Tuesday, 3 February 2009

Good Beer Guide Selection Meeting

It's been a while since I last posted anything, so I thought I'd better update my small, but loyal band of readers about what's been happening in this corner of Kent.

Members of West Kent CAMRA held their Good Beer Guide selection meeting the wekend before last. We normally hold these meetings on a Sunday lunchtime, with the business starting at 2pm. This gives those members wishing to partake of a spot of lunch prior to the meeting, the oportunity to do so. This formula has always worked well in the past, and usually ensures a reasonable turn-out. Unlike some branches, nominations for the new GBG are asked for prior to the branch AGM, which takes place in November. All nominations received are then surveyed prior to the January selection meeting. This means that when it comes to actually deciding entries for the forthcoming guide, the branch are in a good position to sort the wheat from the chaff - having completed survey forms to hand, plus the recommendations, or otherwise, of the person (or persons) who actually carried out the suvey.

This years selection meeting took place on neutral territory, just over the Sussex border, at the Brecnock Arms, Bells Yew Green. This excellent Harveys pub is about five minuts walk from Frant station, which itself is just one stop away from Tunbridge Wells on the Hastings line. Regular readers will remember a previous blog of mine where we were thwarted in our efforts to hold a social at the Brecknock due to over-running building work. This time I am pleased to report that the pub was well and truly open for business.
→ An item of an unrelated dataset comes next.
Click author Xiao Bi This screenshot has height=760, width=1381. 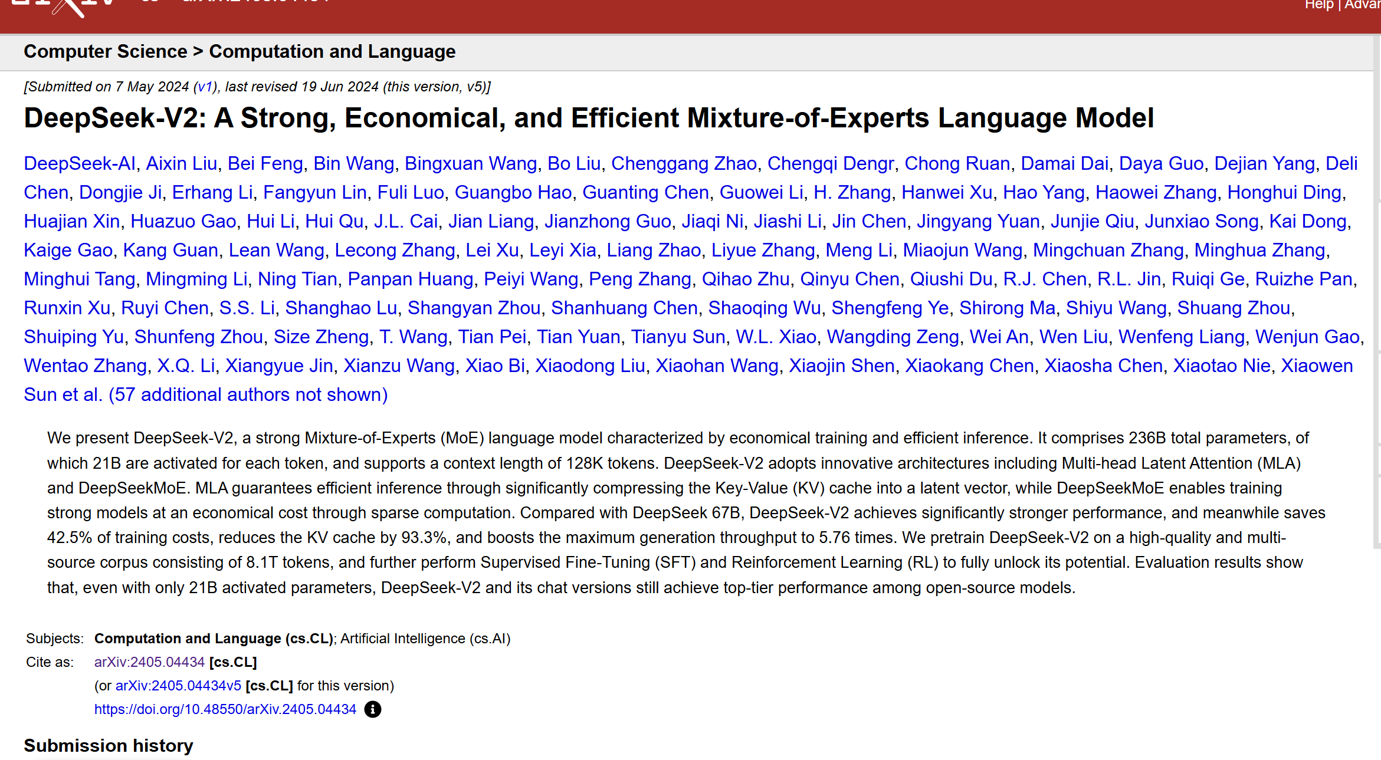[495, 366]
The alterations carried out to the Brecknock involved moving the bar-counter back into the rear saloon bar, a part of the pub that was rarely used, and knocking through the dividing wall between the bars. Normally I am not in favour of knocking bars through, but in this case there are still two separate drinking areas and the limited space in the pub has been much better utilised.

Roughly half of us took the lunch option, and my steak and ale pie, accompanied by roast potatoes, vegetables and gravy was most excellent. Also excellent was the Harveys Old to wash it down, It was just a little unfortunate that halfway though the afternoon it ran out, having been the choice of most of the attendees at the meeting.
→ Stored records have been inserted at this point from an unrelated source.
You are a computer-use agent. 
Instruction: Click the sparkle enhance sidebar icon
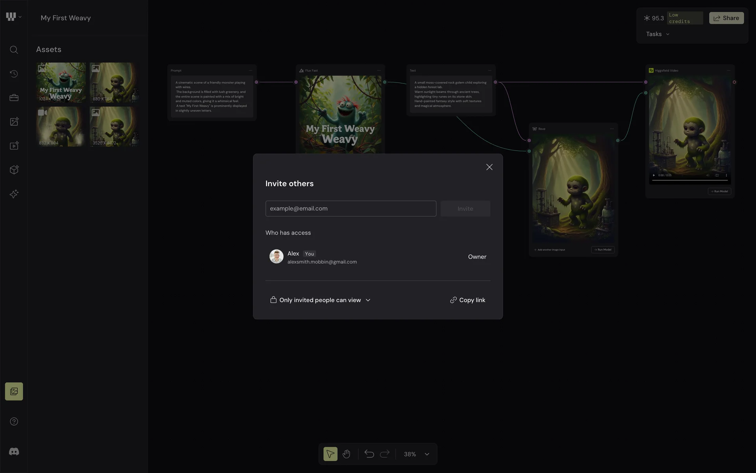[14, 194]
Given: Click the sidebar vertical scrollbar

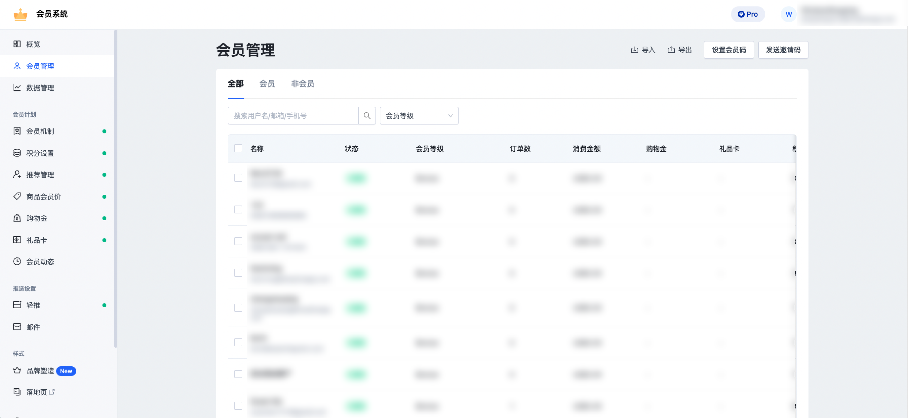Looking at the screenshot, I should click(116, 189).
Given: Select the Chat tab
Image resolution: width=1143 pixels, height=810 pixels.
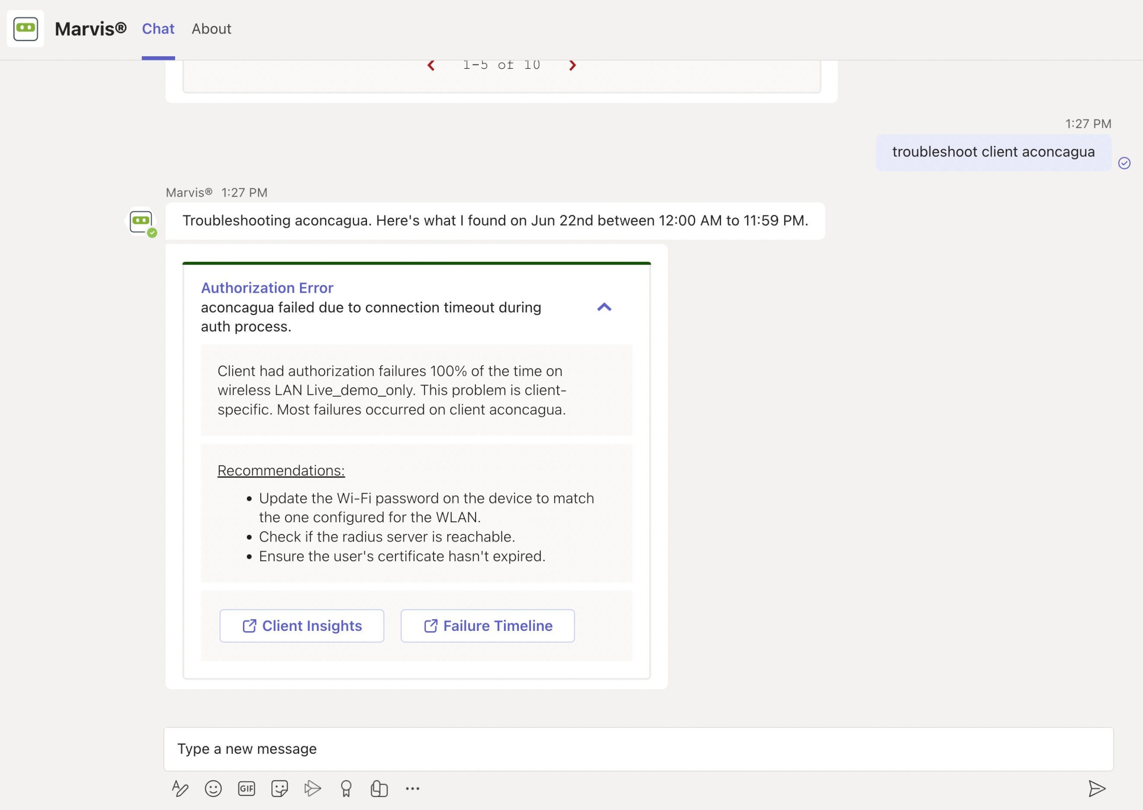Looking at the screenshot, I should click(158, 29).
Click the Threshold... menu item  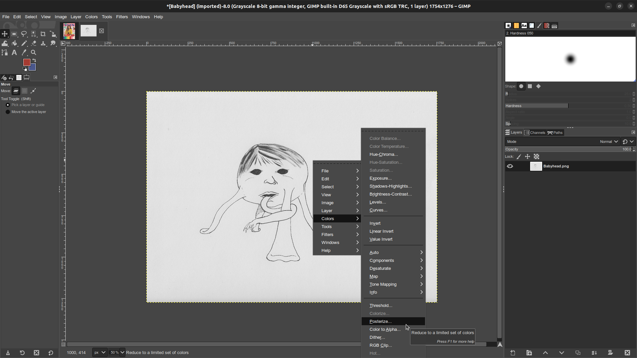pos(381,306)
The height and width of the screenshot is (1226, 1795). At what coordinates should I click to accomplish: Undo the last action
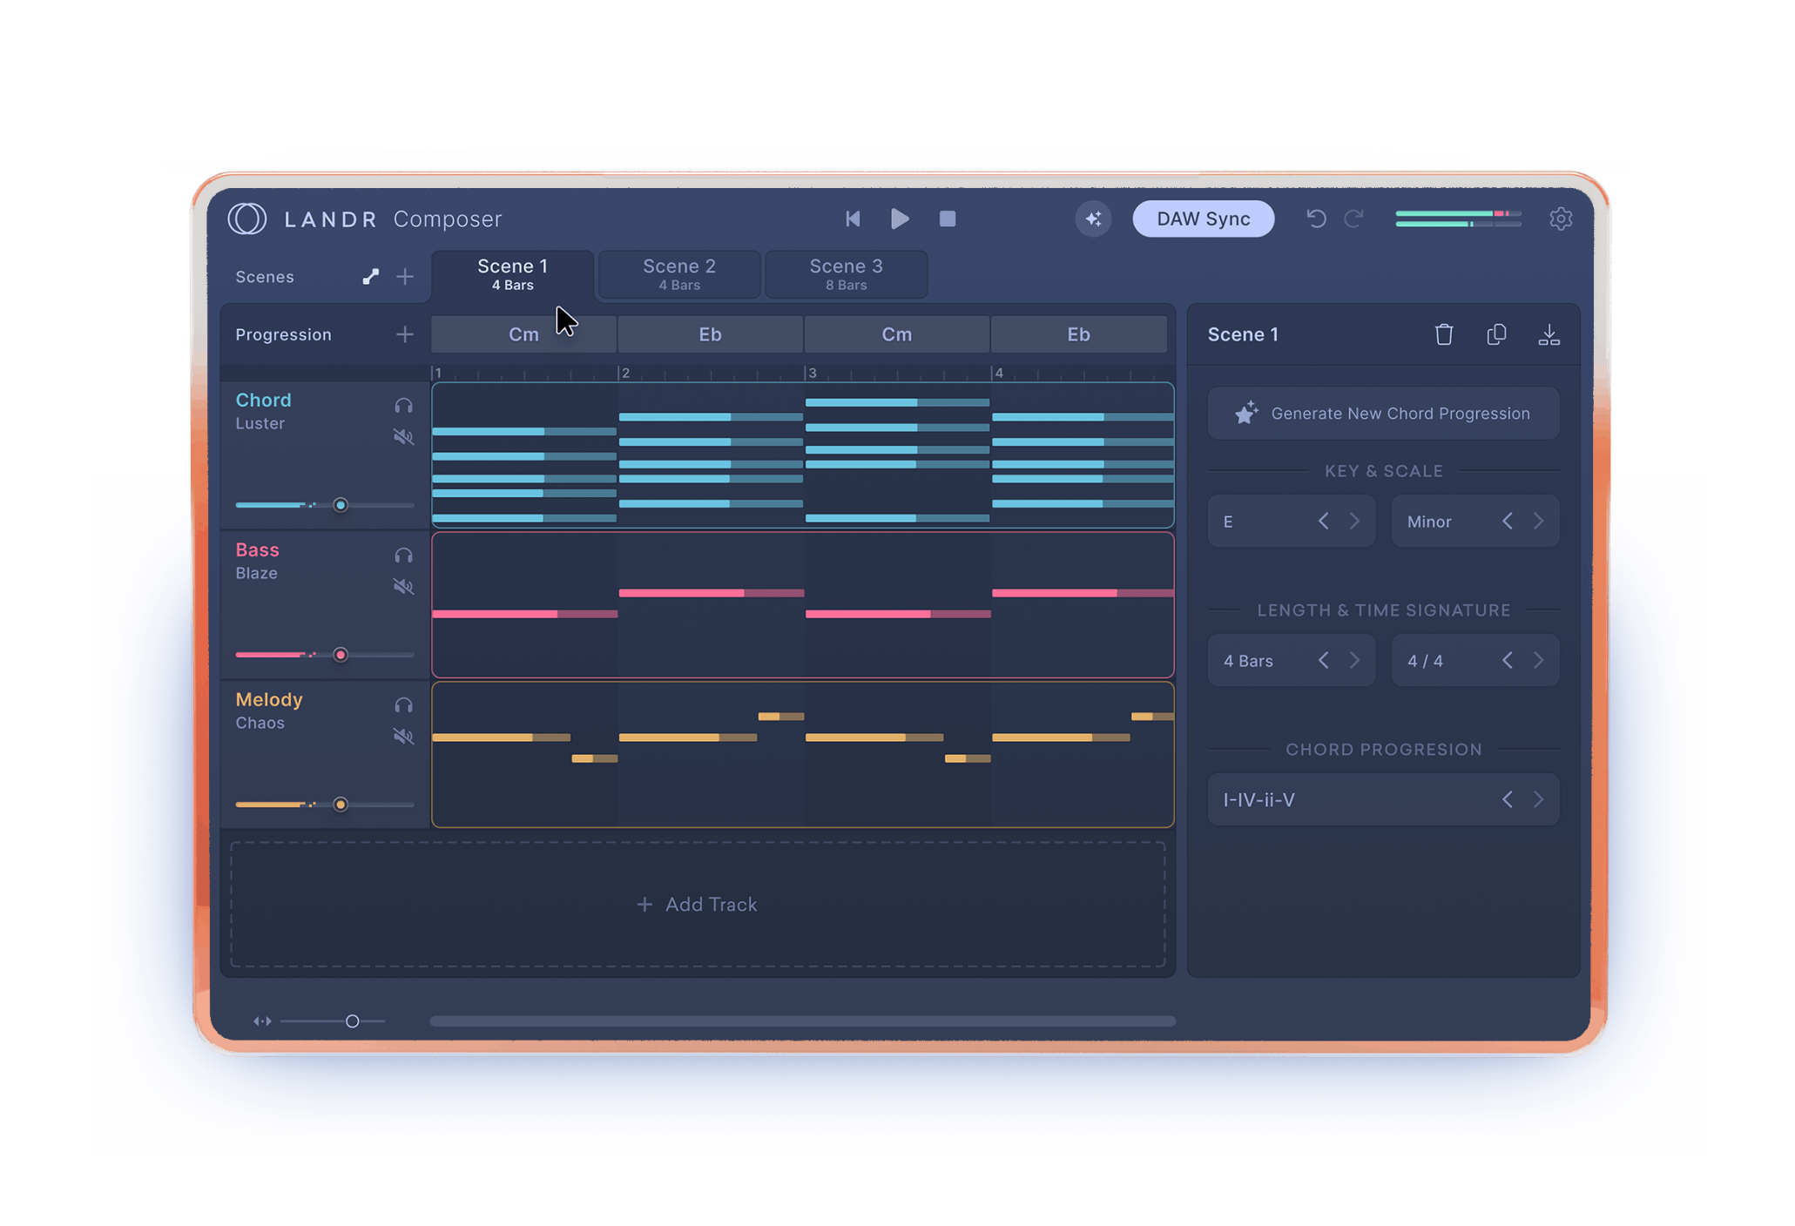(x=1316, y=219)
The selection process went remarkably smoothly; in fact I was slightly disappointed there were no arguments or any real bones of contention. We filled our allotted quota of pubs, and aso selected a couple of reserves, should space allow. It was particulaly good that on a wet and dismal Sunday afternoon, we managed an attendance which ran into double figures. What was also good was the throng of happy drinkers, as well as diners, packing the Brecknock on what was its first Sunday lunchtime since re-opening. Full marks therefore go to Joe and his missus (whose name escapes me at the moment), for continuing to run an excellent village local which remains at the heart of the local community, and also to Harveys for the sympathetic way in which they have extended this much-loved pub.